• EXERCISE DETAILS
Could you reproduce, word for word, the entries that begin at the line containing "At what coordinates should I click to accomplish: Advance" and end with the line containing "Screen dimensions: 742x472 [165, 36]", with both of those lines included?

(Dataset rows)
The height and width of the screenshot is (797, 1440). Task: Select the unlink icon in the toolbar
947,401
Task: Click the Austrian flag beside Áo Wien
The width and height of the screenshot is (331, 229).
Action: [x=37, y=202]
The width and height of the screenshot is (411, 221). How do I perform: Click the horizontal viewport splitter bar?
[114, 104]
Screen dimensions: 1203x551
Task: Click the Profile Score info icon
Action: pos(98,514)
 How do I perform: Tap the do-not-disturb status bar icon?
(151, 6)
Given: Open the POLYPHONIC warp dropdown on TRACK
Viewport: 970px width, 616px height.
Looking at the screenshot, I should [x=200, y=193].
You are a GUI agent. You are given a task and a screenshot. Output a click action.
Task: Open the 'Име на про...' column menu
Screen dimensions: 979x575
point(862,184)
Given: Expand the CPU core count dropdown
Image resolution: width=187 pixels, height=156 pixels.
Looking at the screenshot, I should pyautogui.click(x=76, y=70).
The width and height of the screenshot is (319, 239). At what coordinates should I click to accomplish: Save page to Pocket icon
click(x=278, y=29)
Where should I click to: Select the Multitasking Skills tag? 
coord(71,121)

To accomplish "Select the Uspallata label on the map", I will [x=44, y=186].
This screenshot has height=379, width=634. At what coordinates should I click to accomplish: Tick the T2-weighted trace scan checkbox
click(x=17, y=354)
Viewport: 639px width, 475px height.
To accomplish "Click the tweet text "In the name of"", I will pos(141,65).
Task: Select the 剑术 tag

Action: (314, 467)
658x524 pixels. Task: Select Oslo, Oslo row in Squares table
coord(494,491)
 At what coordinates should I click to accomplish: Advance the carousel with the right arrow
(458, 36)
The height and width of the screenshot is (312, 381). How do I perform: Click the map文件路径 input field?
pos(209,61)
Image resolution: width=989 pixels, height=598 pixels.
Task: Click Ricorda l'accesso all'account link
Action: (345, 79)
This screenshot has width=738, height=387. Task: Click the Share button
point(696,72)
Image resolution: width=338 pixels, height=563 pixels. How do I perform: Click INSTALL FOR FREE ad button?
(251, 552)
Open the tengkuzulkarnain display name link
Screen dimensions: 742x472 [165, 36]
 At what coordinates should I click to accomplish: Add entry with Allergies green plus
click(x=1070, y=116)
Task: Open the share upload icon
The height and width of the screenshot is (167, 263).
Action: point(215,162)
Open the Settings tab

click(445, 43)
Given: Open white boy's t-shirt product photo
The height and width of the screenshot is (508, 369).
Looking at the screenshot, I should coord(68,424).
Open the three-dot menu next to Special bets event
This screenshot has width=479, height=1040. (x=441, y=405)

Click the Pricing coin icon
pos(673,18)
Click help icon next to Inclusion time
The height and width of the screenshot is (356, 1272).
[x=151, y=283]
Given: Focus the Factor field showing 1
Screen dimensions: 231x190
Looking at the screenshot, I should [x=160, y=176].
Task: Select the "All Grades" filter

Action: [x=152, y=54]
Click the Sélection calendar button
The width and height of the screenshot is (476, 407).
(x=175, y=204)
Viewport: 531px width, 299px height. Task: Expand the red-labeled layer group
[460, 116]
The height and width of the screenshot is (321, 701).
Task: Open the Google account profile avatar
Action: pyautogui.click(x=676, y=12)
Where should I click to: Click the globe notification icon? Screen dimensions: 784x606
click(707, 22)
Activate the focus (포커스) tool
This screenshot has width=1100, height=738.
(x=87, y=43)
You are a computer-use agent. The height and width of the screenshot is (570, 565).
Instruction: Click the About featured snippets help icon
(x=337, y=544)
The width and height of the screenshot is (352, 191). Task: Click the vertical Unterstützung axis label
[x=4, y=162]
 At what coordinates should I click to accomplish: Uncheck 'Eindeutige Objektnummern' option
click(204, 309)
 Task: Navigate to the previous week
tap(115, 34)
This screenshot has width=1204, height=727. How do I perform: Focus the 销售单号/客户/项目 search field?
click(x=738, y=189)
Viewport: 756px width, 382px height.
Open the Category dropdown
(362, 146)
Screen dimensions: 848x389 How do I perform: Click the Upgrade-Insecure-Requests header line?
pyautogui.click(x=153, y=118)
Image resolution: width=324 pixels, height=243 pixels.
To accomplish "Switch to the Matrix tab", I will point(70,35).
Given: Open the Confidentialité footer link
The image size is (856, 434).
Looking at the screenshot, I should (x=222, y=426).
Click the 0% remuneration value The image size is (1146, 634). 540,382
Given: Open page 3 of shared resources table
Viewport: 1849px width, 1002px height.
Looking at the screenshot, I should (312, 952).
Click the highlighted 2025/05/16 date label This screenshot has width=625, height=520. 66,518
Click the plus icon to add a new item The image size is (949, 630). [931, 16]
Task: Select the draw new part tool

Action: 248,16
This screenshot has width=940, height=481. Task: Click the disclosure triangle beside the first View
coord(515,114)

• REPLY TO THE EXERCISE
 At what coordinates should I click to accomplish: Advance the carousel with the right arrow
(458, 36)
The height and width of the screenshot is (312, 381). How do I perform: Click the map文件路径 input field?
pos(209,61)
Image resolution: width=989 pixels, height=598 pixels.
Task: Click Ricorda l'accesso all'account link
Action: (345, 79)
This screenshot has width=738, height=387. Task: Click the Share button
point(696,72)
Image resolution: width=338 pixels, height=563 pixels. How do I perform: Click INSTALL FOR FREE ad button?
(251, 552)
Open the tengkuzulkarnain display name link
Screen dimensions: 742x472 [165, 36]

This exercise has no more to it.